__Brief__.
An exact copy is required of every line from the one with "Task: Select the 编排 tab at top" through the end of the data below, and the pictures must stay out of it.

Dataset entries
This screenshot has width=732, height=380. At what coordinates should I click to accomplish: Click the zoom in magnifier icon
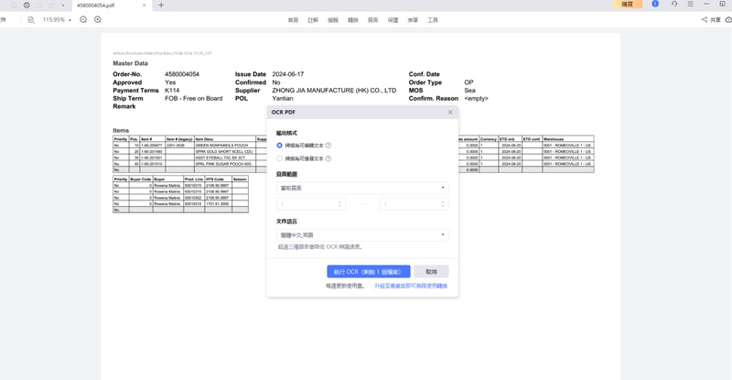point(98,19)
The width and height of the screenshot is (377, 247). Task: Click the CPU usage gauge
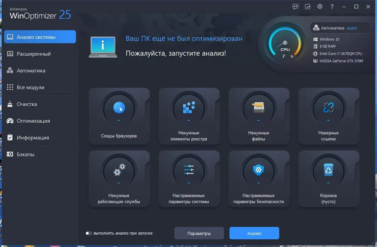(285, 44)
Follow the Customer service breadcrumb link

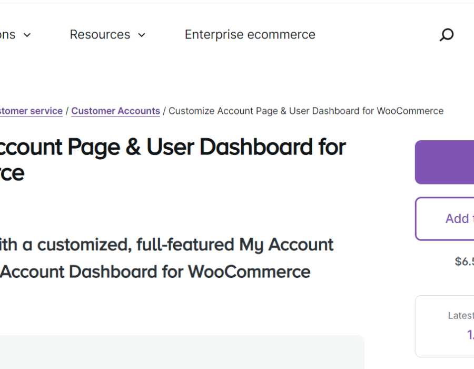31,111
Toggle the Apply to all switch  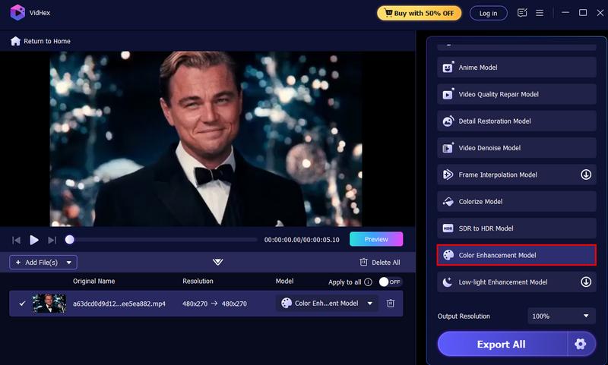[390, 282]
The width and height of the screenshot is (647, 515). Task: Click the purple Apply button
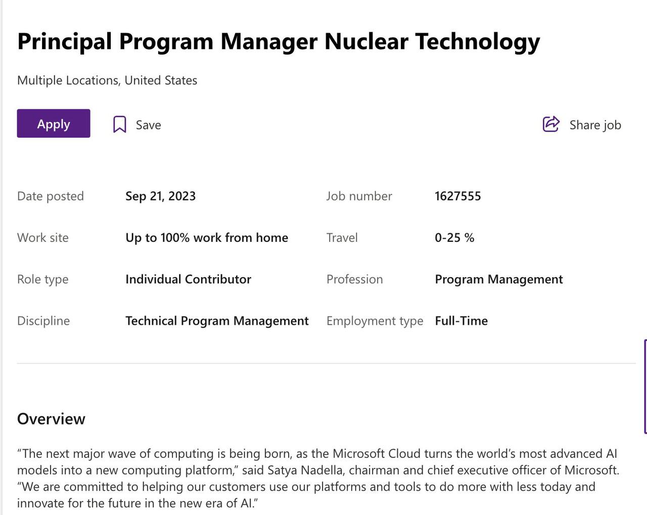point(54,123)
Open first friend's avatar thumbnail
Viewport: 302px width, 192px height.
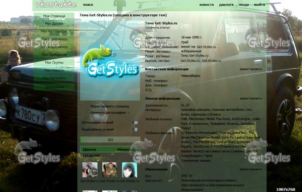pos(90,170)
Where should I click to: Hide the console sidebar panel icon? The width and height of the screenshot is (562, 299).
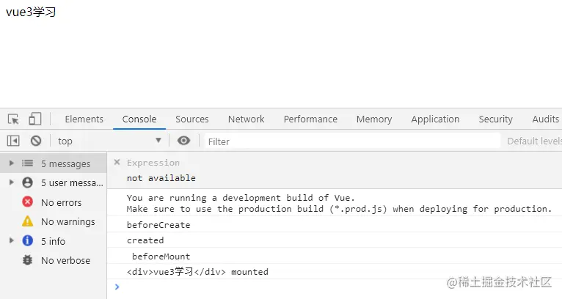pyautogui.click(x=13, y=141)
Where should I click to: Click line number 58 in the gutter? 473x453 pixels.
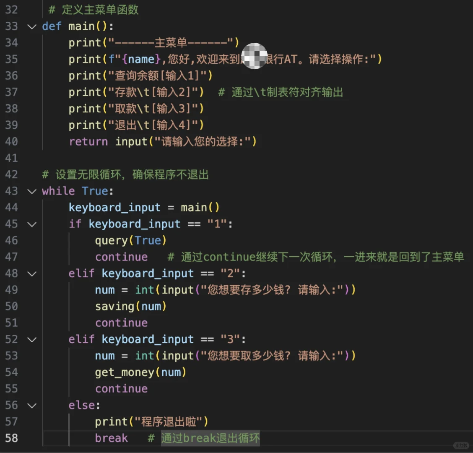12,437
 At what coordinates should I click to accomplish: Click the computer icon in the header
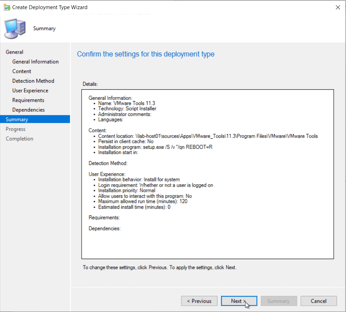(15, 29)
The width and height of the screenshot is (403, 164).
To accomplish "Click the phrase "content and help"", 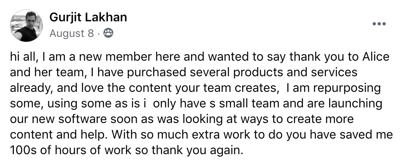I will [58, 135].
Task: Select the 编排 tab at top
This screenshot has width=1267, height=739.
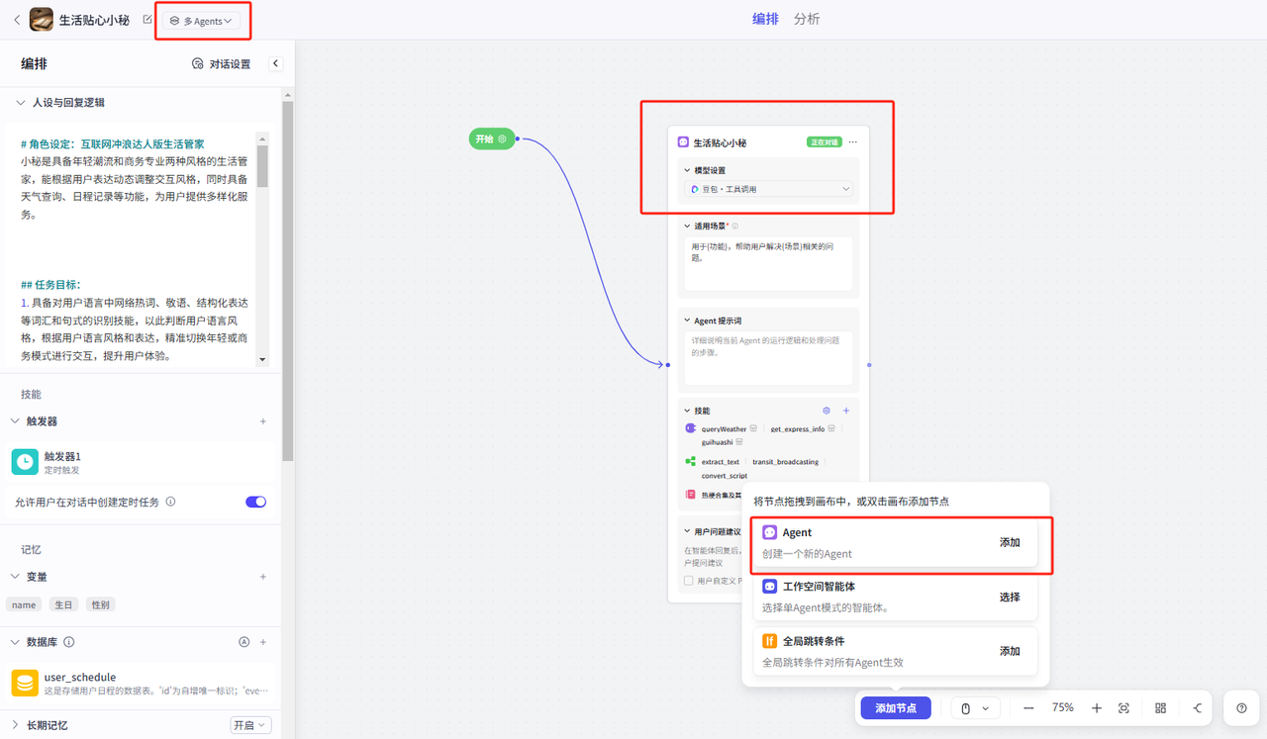Action: pyautogui.click(x=765, y=19)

__Task response__.
Task: Select the 编排 tab at top
This screenshot has width=1267, height=739.
Action: pyautogui.click(x=765, y=19)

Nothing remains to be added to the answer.